CONN-OSHA Answers Your Safety Questions: July 2023
Welcome to our monthly column featuring CONN-OSHA experts answering some of the most commonly asked safety questions from CBIA member companies.
Most of the responses from Catherine Zinsser, a CONN-OSHA occupational safety training specialist, will be on recordkeeping since that is the focus of most questions she fields.
But if you’d like to ask her a question on another topic, please contact CBIA’s Phillip Montgomery.
He will treat all questions confidentially and never share any identifying company information with CONN-OSHA or anyone else.
Q: An employee reports to their supervisor they’ve experienced neck pain for about two weeks, but did not report it because they felt they could work through it, and it would resolve itself.
The employee is sent to the doctor on the day they reported the injury, and is placed on restricted duty for the remainder of that day, and can return to their regular job the next day. No medical treatment was provided. Is this case recordable?
A: This is a recordable case because it involved restricted work activity subsequent to the day of injury or onset of illness.
Q: An employee retires on June 30. Prior to that, they received first aid for a work-related injury. On July 6, the employee’s personal doctor wrote the employee a prescription for the work related injury. Is this recordable?
A: Yes, the case should be recorded. 1904.7(b)(3)(viii) allows the employer to stop a day count when an employee retires, but it does not allow the employer to avoid recording a case that meets the recording criteria.
This case is work related and required medical treatment.

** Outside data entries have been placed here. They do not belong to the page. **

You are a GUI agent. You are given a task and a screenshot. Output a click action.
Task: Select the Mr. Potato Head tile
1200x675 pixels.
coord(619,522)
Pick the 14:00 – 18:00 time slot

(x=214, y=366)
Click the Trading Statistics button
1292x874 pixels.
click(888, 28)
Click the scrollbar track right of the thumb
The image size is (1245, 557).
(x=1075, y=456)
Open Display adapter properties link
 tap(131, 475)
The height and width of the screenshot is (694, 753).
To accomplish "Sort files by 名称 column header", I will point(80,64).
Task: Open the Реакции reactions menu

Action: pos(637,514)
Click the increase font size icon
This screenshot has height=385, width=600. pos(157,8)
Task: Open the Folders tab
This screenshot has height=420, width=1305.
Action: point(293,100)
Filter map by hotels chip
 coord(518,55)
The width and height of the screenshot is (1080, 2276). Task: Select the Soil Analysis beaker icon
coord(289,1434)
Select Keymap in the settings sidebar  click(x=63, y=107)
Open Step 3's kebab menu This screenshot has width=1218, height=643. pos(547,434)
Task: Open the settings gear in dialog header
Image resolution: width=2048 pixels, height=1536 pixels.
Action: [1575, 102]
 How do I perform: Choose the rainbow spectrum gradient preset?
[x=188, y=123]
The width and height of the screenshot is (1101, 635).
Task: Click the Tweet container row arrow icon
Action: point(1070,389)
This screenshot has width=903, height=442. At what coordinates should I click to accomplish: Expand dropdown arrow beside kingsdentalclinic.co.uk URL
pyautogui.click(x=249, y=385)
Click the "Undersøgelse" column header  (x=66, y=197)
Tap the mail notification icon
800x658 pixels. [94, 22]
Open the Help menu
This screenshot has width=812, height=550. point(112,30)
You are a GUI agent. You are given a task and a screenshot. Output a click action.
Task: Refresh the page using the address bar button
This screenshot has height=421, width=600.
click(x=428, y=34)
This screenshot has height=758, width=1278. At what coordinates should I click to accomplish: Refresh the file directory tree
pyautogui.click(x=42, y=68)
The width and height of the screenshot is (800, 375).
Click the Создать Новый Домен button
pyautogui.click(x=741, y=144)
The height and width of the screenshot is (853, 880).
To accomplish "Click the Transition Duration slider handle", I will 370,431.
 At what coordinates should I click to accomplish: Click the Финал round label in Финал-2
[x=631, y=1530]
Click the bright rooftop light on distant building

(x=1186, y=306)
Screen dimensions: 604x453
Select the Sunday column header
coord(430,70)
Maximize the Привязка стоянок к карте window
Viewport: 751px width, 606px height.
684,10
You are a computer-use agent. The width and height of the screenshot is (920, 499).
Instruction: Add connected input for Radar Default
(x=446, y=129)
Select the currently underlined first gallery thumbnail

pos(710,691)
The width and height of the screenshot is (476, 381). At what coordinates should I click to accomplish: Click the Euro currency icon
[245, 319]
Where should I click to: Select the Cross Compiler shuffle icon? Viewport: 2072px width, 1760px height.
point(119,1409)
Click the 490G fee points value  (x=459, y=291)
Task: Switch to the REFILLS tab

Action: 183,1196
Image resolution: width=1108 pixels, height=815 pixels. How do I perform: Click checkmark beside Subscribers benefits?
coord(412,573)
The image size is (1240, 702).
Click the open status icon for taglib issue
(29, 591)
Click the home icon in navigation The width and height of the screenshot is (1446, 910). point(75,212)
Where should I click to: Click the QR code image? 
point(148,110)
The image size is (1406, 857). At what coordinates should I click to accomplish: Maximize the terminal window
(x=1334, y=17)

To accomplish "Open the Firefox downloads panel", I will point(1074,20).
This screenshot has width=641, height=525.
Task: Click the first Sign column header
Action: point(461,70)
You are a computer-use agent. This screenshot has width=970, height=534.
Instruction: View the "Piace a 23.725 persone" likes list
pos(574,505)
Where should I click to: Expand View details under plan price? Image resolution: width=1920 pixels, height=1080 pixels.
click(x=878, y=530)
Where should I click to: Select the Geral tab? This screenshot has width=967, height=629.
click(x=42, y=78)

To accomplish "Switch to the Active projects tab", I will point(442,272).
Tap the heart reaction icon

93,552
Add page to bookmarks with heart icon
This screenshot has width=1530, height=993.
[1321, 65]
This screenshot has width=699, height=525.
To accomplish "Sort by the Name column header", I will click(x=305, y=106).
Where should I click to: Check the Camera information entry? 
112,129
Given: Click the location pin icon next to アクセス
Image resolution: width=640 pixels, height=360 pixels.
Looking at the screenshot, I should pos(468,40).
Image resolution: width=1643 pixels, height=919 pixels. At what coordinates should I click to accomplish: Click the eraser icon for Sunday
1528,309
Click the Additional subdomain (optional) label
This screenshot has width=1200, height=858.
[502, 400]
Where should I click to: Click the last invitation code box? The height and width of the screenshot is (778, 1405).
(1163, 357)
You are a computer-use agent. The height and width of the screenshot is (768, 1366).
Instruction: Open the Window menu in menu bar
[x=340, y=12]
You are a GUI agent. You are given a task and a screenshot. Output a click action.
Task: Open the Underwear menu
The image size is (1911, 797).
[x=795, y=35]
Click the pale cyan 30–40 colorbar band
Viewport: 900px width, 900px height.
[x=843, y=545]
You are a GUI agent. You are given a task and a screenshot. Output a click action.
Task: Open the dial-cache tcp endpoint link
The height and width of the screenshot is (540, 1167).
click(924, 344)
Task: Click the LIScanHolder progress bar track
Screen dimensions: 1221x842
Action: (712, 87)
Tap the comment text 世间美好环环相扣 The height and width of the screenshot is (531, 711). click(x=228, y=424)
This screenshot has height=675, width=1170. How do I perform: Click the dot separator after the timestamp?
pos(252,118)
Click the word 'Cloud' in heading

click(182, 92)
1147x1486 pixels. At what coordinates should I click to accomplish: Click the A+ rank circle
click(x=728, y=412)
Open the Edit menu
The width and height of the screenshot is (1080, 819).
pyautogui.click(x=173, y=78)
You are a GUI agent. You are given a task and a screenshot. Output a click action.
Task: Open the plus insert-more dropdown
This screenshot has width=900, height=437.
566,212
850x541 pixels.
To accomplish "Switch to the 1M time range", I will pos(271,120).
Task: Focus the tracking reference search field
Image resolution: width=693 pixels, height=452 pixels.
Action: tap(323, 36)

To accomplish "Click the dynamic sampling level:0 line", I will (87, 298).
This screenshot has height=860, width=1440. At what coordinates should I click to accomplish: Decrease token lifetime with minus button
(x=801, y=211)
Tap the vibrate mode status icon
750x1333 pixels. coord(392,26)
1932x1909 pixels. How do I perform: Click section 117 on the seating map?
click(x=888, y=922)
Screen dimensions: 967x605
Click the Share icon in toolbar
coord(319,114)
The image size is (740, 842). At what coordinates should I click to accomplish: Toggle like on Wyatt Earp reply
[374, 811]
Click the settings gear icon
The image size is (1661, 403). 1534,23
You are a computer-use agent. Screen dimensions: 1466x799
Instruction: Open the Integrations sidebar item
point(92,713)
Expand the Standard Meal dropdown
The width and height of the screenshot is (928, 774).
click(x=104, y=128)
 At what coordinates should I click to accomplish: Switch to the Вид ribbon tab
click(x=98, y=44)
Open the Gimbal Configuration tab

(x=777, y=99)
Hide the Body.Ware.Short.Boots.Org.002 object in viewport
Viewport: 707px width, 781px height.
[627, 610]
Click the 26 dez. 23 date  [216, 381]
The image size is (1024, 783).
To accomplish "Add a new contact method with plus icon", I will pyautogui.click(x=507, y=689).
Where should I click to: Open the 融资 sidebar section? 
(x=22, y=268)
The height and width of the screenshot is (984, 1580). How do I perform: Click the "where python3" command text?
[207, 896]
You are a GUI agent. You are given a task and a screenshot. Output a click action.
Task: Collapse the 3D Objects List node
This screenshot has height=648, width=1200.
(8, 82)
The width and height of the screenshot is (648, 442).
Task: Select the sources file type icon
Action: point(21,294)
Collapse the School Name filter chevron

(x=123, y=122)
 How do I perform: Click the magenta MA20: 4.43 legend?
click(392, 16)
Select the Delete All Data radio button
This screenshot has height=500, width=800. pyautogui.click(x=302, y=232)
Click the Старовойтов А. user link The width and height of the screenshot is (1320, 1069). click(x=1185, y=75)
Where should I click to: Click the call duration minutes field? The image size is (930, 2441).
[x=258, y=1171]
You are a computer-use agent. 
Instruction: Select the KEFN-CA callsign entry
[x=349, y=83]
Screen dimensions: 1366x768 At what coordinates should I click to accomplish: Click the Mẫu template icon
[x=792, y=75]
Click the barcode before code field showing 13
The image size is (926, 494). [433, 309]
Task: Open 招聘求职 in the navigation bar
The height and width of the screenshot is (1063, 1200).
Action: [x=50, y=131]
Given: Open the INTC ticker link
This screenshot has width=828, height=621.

Q: A tick bit an employee. The employee was seen by a doctor to ensure the tick was completely removed. The doctor gave the employee a single dose of antibiotic as a prophylaxis against Lyme disease. The employee was not ill or showing any symptoms. Is this recordable on the OSHA 300 log?
A: The case is recordable. Insect and animal bites that occur within the work environment are work-related injuries.
The use of the prescription antibiotic makes the case recordable. The preventive, precautionary or prophylactic nature of a medication is not controlling for OSHA recordability.